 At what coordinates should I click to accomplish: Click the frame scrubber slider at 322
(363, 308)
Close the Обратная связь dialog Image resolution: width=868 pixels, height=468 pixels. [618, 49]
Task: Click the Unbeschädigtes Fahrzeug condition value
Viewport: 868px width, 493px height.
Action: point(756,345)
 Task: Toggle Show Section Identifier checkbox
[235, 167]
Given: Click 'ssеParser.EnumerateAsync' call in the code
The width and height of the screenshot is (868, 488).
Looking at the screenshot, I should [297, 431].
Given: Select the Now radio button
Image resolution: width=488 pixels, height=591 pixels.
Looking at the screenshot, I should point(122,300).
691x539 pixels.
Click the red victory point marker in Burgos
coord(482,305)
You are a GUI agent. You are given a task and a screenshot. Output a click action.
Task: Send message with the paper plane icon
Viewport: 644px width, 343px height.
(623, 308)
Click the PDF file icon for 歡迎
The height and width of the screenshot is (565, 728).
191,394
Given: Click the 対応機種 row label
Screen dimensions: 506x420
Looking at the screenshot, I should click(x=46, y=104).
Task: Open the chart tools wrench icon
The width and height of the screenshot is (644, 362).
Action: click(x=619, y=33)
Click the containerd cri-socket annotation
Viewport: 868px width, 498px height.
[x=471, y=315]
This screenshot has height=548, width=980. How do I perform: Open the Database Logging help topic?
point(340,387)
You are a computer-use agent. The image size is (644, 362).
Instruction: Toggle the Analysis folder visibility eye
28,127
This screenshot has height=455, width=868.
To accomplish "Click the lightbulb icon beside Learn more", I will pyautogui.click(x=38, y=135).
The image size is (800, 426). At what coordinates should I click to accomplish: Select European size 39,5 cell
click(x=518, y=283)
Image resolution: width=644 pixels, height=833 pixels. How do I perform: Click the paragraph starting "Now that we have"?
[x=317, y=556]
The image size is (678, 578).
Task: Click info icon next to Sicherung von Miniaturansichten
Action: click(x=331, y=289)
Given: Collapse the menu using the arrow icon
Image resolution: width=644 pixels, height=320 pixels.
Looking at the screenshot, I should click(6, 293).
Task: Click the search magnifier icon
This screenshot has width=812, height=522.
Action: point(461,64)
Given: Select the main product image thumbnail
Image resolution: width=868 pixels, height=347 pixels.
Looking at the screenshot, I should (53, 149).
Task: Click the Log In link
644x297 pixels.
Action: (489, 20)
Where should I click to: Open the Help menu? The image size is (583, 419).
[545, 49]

**AIM OF THE EXERCISE:** Above are some records; copy exactly the lines from the one with "Viewport: 644px width, 343px height." through the one with "You are a computer-use", both included, and no others.

**WRITTEN SOLUTION:**
Viewport: 644px width, 343px height.
(623, 308)
Click the PDF file icon for 歡迎
The height and width of the screenshot is (565, 728).
191,394
Given: Click the 対応機種 row label
Screen dimensions: 506x420
Looking at the screenshot, I should click(x=46, y=104).
Task: Open the chart tools wrench icon
The width and height of the screenshot is (644, 362).
Action: click(x=619, y=33)
Click the containerd cri-socket annotation
Viewport: 868px width, 498px height.
[x=471, y=315]
This screenshot has height=548, width=980. How do I perform: Open the Database Logging help topic?
point(340,387)
You are a computer-use agent. The image size is (644, 362).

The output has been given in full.